→ Document segment
------------

CFGAccurate
Here we describe angr’s CFGAccurate analysis in details, as well as some important concepts like context sensitivity and Function Manager of angr.
General ideas
A basic analysis that one might carry out on a binary is a Control Flow Graph. A CFG is a graph with (conceptually) basic blocks as nodes and jumps/calls/rets/etc as edges.
In angr, there are two types of CFG that can be generated: a fast CFG (CFGFast) and an accurate CFG (CFGAccurate). As their names suggested, generating a fast CFG is usually much faster than generating the accurate one. In general, CFGFast is what you need. This page discusses CFGAccurate.
An accurate CFG can be constructed by doing:
>>> import angr
# load your project
>>> b = angr.Project('/bin/true', load_options={'auto_load_libs': False})
# generate an accurate CFG
>>> cfg = b.analyses.CFGAccurate(keep_state=True)
Of course, there are several options for customized CFGs.
Option | Description |
---|---|
context_sensitivity_level | This sets the context sensitivity level of the analysis. See the context sensitivity level section below for more information. This is 1 by default. |
starts | A list of addresses, to use as entry points into the analysis. |
avoid_runs | A list of addresses to ignore in the analysis. |
call_depth | Limit the depth of the analysis to some number calls. This is useful for checking which functions a specific function can directly jump to (by setting call_depth to 1). |
initial_state | An initial state can be provided to the CFG, which it will use throughout its analysis. |
keep_state | To save memory, the state at each basic block is discarded by default. If keep_state is True, the state is saved in the CFGNode. |
enable_symbolic_back_traversal | Whether to enable an intensive technique for resolving indirect jumps |
enable_advanced_backward_slicing | Whether to enable another intensive technique for resolving direct jumps |
more! | Examine the docstring on b.analyses.CFGAccurate for more up-to-date options |
Context Sensitivity Level
angr constructs a CFG by executing every basic block and seeing where it goes. This introduces some challenges: a basic block can act differently in different contexts. For example, if a block ends in a function return, the target of that return will be different, depending on different callers of the function containing that basic block.
The context sensitivity level is, conceptually, the number of such callers to keep on the callstack. To explain this concept, let's look at the following code:
void error(char *error)
{
puts(error);
}
void alpha()
{
puts("alpha");
error("alpha!");
}
void beta()
{
puts("beta");
error("beta!");
}
void main()
{
alpha();
beta();
}
The above sample has four call chains: main>alpha>puts
, main>alpha>error>puts
and main>beta>puts
, and main>beta>error>puts
.
While, in this case, angr can probably execute both call chains, this becomes unfeasible for larger binaries.
Thus, angr executes the blocks with states limited by the context sensitivity level.
That is, each function is re-analyzed for each unique context that it is called in.
For example, the puts()
function above will be analyzed with the following contexts, given different context sensitivity levels:
Level | Meaning | Contexts |
---|---|---|
0 | Callee-only | puts |
1 | One caller, plus callee | alpha>puts beta>puts error>puts |
2 | Two callers, plus callee | alpha>error>puts main>alpha>puts beta>error>puts main>beta>puts |
3 | Three callers, plus callee | main>alpha>error>puts main>alpha>puts main>beta>error>puts main>beta>puts |
The upside of increasing the context sensitivity level is that more information can be gleamed from the CFG.

------------

→ Excerpted data

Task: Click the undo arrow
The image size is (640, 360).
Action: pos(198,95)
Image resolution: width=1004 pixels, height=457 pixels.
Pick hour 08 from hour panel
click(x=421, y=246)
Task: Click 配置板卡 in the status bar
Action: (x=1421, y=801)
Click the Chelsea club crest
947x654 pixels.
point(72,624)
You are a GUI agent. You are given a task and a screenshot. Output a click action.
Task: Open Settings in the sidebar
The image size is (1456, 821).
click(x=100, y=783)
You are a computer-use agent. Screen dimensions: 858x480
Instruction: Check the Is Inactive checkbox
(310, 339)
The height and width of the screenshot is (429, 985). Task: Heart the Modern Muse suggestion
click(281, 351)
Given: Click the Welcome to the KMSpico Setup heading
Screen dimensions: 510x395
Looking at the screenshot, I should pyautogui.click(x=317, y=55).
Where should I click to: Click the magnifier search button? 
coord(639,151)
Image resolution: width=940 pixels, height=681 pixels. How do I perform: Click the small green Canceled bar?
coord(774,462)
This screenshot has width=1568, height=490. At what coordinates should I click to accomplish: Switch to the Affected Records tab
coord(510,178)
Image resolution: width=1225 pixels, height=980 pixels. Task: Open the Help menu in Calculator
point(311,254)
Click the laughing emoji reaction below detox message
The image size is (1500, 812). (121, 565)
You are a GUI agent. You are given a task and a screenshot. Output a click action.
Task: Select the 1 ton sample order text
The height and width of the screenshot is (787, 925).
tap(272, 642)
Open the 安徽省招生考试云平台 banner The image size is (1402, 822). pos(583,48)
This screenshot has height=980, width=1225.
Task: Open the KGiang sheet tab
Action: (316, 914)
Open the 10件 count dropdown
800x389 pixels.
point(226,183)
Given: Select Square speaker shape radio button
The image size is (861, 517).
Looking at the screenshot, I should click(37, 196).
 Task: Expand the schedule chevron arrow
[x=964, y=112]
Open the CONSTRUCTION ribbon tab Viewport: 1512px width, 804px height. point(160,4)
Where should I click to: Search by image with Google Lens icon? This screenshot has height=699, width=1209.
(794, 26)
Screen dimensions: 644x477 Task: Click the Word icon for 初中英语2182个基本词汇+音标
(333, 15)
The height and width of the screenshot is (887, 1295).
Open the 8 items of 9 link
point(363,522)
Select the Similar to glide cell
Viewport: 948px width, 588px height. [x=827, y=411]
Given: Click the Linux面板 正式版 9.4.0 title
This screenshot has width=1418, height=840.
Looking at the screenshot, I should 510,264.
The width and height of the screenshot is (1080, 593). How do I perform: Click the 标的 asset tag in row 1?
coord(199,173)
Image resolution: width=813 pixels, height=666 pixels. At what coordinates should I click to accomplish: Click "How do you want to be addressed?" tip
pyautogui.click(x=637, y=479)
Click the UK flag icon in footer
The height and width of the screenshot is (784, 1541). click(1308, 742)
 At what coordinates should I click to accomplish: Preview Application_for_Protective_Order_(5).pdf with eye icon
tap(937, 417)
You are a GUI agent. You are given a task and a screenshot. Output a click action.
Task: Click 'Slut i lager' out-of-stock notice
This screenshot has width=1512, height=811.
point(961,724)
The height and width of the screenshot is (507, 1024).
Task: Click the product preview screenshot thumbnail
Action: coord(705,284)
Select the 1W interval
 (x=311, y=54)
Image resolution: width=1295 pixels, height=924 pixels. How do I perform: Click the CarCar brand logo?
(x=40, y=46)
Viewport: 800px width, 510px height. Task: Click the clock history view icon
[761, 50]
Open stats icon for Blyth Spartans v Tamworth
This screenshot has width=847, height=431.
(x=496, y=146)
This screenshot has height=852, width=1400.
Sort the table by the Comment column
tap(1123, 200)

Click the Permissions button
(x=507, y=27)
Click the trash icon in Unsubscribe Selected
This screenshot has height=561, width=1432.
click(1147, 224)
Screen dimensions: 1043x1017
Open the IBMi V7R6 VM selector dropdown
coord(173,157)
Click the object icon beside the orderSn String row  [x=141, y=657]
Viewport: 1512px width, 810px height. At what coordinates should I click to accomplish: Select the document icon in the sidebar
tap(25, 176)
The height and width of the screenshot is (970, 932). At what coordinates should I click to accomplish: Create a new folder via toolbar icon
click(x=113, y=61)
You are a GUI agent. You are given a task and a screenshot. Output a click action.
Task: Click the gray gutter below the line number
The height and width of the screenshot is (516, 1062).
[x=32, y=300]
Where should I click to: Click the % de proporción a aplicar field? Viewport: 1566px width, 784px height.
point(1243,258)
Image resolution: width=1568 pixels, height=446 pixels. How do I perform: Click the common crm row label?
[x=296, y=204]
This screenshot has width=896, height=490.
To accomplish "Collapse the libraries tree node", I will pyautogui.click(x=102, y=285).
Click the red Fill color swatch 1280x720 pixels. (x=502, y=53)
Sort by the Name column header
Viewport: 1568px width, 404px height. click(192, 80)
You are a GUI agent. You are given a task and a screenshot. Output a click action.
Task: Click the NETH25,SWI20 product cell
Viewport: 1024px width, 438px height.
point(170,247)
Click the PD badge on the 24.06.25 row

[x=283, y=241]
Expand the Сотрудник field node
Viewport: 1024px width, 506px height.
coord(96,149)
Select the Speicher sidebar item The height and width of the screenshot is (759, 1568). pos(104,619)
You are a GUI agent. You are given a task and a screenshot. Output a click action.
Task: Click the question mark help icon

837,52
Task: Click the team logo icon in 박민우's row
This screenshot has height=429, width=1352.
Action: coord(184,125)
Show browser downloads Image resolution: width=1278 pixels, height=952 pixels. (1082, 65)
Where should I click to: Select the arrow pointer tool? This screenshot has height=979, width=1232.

------------

→ Things to do
a: Rewrite the paragraph of the CFGAccurate documentation that begins "In angr, there are two types of CFG" as a short bulleted list that keeps its main facts.
b: List every call chain that the CFGAccurate documentation gives for its C code sample.
c: Carry the CFGAccurate documentation forward from its final sentence, which begins "The upside of increasing the context sensitivity level".
The items play no part in this work.

→ Answers in order
a:
- angr can generate two types of CFG: a fast one (CFGFast) and an accurate one (CFGAccurate).
- Generating a fast CFG is usually much faster than generating an accurate one.
- CFGFast is generally what you need.
- This page covers CFGAccurate.

b:
- main>alpha>puts
- main>alpha>error>puts
- main>beta>puts
- main>beta>error>puts

c:
For example, with context sensitivity of 1, the CFG will show that, when called from alpha
, puts
returns to alpha
, when called from error
, puts
returns to error
, and so forth.
With context sensitivity of 0, the CFG simply shows that puts
returns to alpha
, beta
, and error
.
This, specifically, is the context sensitivity level used in IDA.
The downside of increasing the context sensitivity level is that it exponentially increases the analysis time.
Using the CFG
The CFG, at its core, is a NetworkX di-graph. This means that all of the normal NetworkX APIs are available:
>>> print "This is the graph:", cfg.graph
>>> print "It has %d nodes and %d edges" % (len(cfg.graph.nodes()), len(cfg.graph.edges()))
The nodes of the CFG graph are instances of class CFGNode
.
Due to context sensitivity, a given basic block can have multiple nodes in the graph (for multiple contexts).
# this grabs *any* node at a given location:
>>> entry_node = cfg.get_any_node(b.entry)
# on the other hand, this grabs all of the nodes
>>> print "There were %d contexts for the entry block" % len(cfg.get_all_nodes(b.entry))
# if keep_state was given as True, we can also retrieve the actual SimIRSBs
>>> print "A single SimIRSB at the entry point:", cfg.get_any_irsb(b.entry)
>>> print "All SimIRSBs at the entry point:", cfg.get_all_irsbs(b.entry)
# we can also look up predecessors and successors
>>> print "Predecessors of the entry point:", entry_node.predecessors
>>> print "Successors of the entry point:", entry_node.successors
>>> print "Successors (and type of jump) of the entry point:", [ jumpkind + " to " + str(node.addr) for node,jumpkind in cfg.get_successors_and_jumpkind(entry_node) ]
Viewing the CFG
Control-flow graph rendering is a hard problem. angr does not provide any built-in mechanism for rendering the output of a CFG analysis, and attempting to use a traditional graph rendering library, like matplotlib, will result in an unusable image.
One solution for viewing angr CFGs is found in axt's angr-utils repository.
Shared Libraries
The CFG analysis does not distinguish between code from different binary objects.
This means that by default, it will try to analyze control flow through loaded shared libraries.
This is almost never intended behavior, since this will extend the analysis time to several days, probably.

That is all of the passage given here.